(Collected data)
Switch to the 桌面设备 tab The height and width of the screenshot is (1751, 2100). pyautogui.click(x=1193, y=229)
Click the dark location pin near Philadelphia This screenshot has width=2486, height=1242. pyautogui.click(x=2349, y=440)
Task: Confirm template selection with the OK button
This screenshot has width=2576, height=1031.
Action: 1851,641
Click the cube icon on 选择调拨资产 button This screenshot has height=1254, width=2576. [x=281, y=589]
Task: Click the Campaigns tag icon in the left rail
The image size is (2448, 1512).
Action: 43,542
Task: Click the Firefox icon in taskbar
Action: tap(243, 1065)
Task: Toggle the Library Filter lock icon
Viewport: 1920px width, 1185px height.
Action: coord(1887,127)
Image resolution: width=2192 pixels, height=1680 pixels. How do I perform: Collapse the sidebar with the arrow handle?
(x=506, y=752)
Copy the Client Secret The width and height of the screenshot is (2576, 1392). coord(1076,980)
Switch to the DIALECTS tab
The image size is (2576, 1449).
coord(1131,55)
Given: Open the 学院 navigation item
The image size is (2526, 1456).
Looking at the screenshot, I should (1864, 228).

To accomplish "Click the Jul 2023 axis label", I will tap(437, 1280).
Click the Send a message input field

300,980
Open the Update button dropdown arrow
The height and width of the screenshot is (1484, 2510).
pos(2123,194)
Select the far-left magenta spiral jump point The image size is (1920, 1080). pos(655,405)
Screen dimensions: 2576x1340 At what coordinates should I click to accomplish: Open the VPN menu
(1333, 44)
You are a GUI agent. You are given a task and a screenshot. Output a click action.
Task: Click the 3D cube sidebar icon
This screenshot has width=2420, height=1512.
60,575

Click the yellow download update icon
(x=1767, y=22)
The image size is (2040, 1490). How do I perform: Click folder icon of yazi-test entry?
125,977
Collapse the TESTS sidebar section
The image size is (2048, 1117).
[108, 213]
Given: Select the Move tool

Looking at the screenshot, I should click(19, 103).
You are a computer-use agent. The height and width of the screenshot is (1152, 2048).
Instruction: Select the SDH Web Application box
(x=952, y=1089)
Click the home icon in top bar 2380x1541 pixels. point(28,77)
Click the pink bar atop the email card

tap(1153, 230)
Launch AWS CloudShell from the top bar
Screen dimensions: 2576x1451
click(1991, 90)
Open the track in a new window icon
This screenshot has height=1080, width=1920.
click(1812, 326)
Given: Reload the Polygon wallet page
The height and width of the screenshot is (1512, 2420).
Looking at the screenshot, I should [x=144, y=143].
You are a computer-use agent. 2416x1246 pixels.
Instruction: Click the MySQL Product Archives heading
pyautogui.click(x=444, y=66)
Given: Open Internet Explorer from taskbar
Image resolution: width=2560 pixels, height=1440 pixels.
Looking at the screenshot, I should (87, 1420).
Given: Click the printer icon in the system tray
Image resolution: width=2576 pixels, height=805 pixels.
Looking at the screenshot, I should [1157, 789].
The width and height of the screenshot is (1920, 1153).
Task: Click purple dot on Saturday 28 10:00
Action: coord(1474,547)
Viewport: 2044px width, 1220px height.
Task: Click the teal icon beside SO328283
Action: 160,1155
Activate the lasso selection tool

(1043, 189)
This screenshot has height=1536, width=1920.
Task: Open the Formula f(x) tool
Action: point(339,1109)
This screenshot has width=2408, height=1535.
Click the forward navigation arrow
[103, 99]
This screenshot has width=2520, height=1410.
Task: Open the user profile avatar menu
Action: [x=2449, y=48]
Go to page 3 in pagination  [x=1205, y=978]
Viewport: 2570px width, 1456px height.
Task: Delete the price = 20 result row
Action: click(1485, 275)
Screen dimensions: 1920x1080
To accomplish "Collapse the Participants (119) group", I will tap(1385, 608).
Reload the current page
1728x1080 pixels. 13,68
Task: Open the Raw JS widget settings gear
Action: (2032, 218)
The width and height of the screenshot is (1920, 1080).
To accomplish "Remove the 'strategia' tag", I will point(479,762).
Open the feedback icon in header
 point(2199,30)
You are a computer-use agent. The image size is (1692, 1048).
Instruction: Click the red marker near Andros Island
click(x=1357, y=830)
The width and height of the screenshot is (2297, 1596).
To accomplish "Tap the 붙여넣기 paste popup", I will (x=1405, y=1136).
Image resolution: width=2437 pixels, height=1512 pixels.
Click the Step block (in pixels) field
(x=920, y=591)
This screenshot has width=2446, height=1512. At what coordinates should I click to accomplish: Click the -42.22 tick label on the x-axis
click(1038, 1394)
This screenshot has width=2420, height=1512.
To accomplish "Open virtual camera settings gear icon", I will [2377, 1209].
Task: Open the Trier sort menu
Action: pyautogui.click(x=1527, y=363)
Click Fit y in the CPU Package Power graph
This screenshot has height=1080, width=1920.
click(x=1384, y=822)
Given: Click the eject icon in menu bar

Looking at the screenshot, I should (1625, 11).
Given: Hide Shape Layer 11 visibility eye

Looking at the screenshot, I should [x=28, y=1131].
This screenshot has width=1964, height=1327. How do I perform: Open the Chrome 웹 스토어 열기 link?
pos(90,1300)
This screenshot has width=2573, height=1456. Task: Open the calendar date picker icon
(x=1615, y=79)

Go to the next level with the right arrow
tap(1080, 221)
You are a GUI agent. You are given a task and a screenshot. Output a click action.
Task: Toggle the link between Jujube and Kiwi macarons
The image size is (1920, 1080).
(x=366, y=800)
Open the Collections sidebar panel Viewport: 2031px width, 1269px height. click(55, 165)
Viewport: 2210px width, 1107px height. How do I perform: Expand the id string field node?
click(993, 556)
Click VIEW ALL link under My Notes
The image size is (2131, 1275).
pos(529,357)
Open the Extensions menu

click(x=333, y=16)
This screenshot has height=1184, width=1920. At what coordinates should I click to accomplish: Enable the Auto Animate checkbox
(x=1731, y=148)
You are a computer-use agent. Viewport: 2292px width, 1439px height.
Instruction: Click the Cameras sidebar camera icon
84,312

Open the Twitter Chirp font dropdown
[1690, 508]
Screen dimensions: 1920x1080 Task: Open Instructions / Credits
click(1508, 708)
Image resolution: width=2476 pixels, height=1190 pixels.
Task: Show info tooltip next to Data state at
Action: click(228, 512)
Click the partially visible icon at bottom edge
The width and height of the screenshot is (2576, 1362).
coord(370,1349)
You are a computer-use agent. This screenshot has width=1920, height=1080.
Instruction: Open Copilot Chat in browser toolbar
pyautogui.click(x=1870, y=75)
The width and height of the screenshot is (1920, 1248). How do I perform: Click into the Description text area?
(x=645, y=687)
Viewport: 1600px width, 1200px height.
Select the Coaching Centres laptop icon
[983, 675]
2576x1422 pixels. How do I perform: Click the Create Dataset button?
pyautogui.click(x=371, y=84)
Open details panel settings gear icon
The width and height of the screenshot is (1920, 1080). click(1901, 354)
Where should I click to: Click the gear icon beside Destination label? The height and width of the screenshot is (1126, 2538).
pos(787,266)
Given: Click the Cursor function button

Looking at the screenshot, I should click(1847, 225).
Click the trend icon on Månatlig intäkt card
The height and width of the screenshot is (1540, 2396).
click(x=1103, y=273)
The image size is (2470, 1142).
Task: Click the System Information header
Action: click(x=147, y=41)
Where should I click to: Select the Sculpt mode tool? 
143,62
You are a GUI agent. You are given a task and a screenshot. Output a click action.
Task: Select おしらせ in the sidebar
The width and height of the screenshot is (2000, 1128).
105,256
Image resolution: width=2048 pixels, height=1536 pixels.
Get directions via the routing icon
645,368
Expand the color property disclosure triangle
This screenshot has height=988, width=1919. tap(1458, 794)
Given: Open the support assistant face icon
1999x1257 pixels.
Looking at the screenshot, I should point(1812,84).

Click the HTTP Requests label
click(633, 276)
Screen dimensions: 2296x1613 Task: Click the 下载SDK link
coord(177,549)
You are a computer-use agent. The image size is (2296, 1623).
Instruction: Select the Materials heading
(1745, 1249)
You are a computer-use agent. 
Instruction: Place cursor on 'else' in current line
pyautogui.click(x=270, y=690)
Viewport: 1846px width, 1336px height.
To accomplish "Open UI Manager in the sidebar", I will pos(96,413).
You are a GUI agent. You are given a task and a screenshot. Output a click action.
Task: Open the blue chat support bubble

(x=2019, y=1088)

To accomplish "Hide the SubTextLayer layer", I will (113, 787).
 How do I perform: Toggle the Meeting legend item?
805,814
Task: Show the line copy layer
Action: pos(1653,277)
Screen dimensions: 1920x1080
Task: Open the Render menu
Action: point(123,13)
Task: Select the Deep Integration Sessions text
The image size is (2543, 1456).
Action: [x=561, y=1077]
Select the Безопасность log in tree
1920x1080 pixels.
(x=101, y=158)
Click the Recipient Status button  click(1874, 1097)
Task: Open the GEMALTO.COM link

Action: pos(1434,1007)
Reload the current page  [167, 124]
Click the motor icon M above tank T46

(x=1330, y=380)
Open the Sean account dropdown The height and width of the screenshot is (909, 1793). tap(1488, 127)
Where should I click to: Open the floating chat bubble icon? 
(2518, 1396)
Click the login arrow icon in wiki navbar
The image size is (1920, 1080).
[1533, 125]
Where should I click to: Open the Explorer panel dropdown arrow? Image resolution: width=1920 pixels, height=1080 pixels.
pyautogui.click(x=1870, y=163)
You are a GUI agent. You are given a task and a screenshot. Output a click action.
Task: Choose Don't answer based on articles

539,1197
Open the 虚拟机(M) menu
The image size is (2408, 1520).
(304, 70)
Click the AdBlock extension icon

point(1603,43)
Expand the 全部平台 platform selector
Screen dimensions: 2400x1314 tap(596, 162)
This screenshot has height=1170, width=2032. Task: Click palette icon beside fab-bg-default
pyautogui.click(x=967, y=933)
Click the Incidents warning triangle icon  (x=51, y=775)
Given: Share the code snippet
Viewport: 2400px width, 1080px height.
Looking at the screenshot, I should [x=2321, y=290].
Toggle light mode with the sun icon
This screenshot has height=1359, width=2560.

(Your assignment): Locate the line that contains "Open the Sean", then please quote it and every line after it to the end of the entries above, exactly and with nothing else.

(Answer box):
Open the Sean account dropdown The height and width of the screenshot is (909, 1793). tap(1488, 127)
Where should I click to: Open the floating chat bubble icon? 
(2518, 1396)
Click the login arrow icon in wiki navbar
The image size is (1920, 1080).
[1533, 125]
Where should I click to: Open the Explorer panel dropdown arrow? Image resolution: width=1920 pixels, height=1080 pixels.
pyautogui.click(x=1870, y=163)
You are a GUI agent. You are given a task and a screenshot. Output a click action.
Task: Choose Don't answer based on articles

539,1197
Open the 虚拟机(M) menu
The image size is (2408, 1520).
(304, 70)
Click the AdBlock extension icon

point(1603,43)
Expand the 全部平台 platform selector
Screen dimensions: 2400x1314 tap(596, 162)
This screenshot has height=1170, width=2032. Task: Click palette icon beside fab-bg-default
pyautogui.click(x=967, y=933)
Click the Incidents warning triangle icon  (x=51, y=775)
Given: Share the code snippet
Viewport: 2400px width, 1080px height.
Looking at the screenshot, I should [x=2321, y=290].
Toggle light mode with the sun icon
This screenshot has height=1359, width=2560.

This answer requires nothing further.